Maybe as it is not just the English/Scottish/Welsh/Irish doing it they turn a blind eye, as they do not want to loose tourists from Germany/Holland/Italy etc.

cabby


----------



## rayrecrok (Nov 21, 2008)

HI.

Funny that we have come through France Netherlands Belgium Germany Austria Poland Czechoslovakia Hungary Croatia Montenegro Albania Greece Italy Sicily back into Italy south of France Spain and I haven't seen anybody towing a car with an A frame, a few with trailers with small cars on. And a lot with scooters hung on the back.

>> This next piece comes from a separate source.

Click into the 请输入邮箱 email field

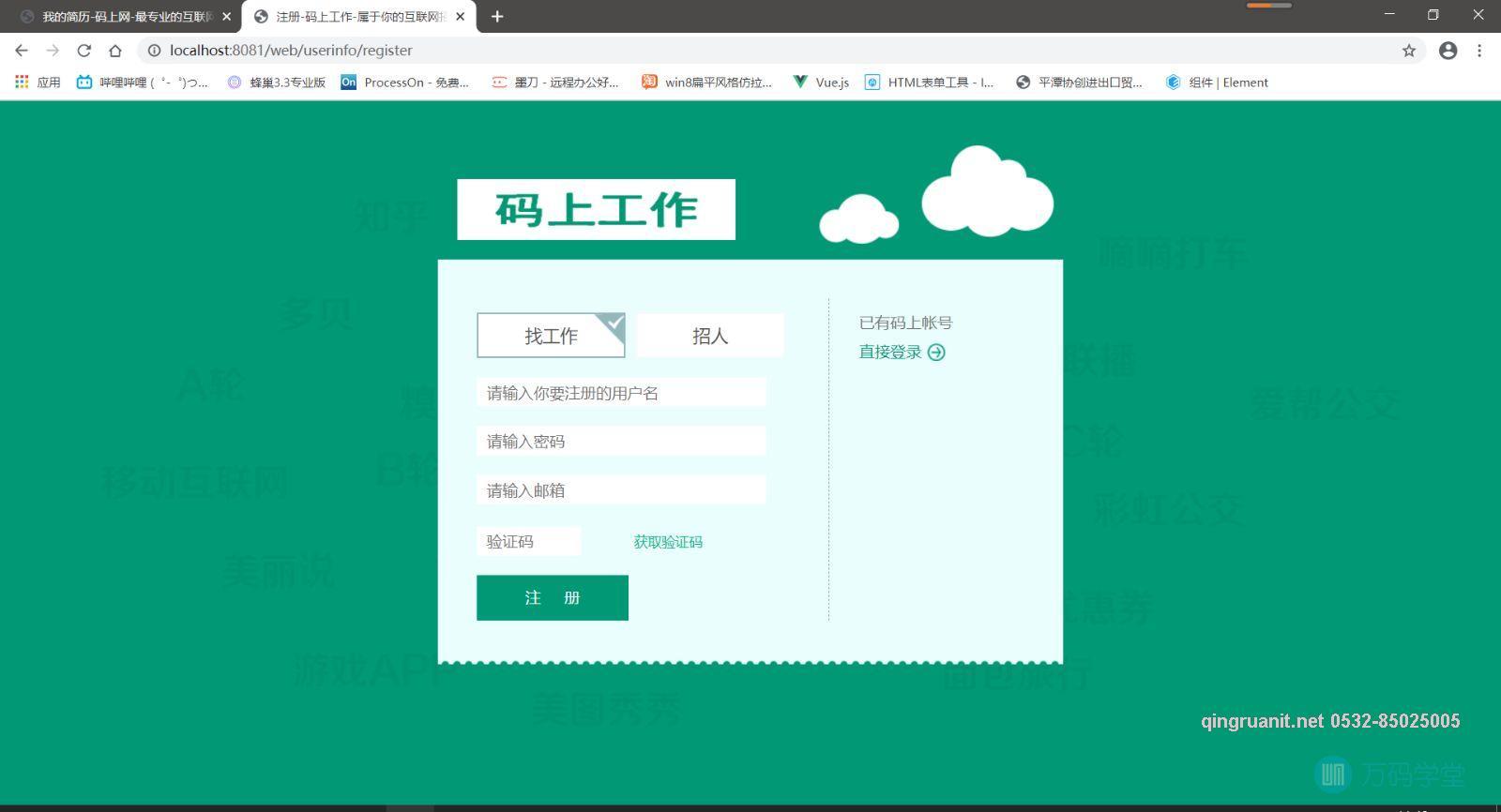pos(621,490)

I must be driving with my eyes closed......


Ray.


----------



## peribro (Sep 6, 2009)

Like so many things (e.g. LPG filling problems in France) you only hear about it when it goes wrong and that includes A frames in Spain. There seems to be no doubt that the Spanish deem it illegal and drivers will be fined and told to disconnect if they are stopped. However large numbers of people with A frames appear not to get stopped so I guess it's a case of try your luck but be prepared for the worst if stopped.


----------



## erneboy (Feb 8, 2007)

I think Peter is correct. In the last year we have seen quite a few using A frames and spoken to two owners who said they were aware of the Spanish attitude to them but that they had been doing if for some years and not been stopped, Alan.


----------



## BR11SUE (Jul 9, 2013)

Having used an A-frame for a number of years towing a Citroen C1, we recently took the decision to purchase a new BJT twin axle car transporter trailer (and upgrade our small car) primarily because of the uncertainty of using the a-frame in Spain, Italy and also some parts of Germany. 

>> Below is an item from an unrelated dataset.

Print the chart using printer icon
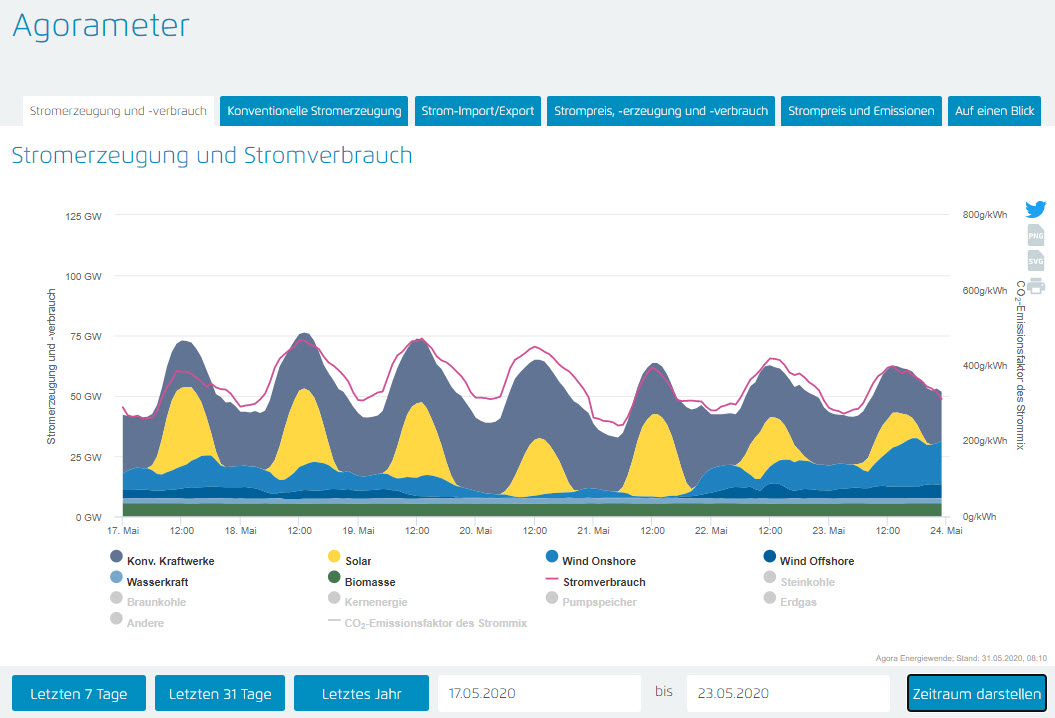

There are several pro's and con's but overall, I'm glad we made the change mainly because (in my opinion), towing the trailer feels safer than towing the car on an a-frame particularly under braking and more specifically, braking in heavy stop / start traffic conditions, e.g the Lyon peripherique.


----------



## hogan (Oct 31, 2006)

Like most things re Traffico it is a purge thing.
At the moment the latest craze is to stop Spanish reg cars if the ITV (mot) sticker is in the wrong place on the screen.
A few months ago it was flat soled shoes.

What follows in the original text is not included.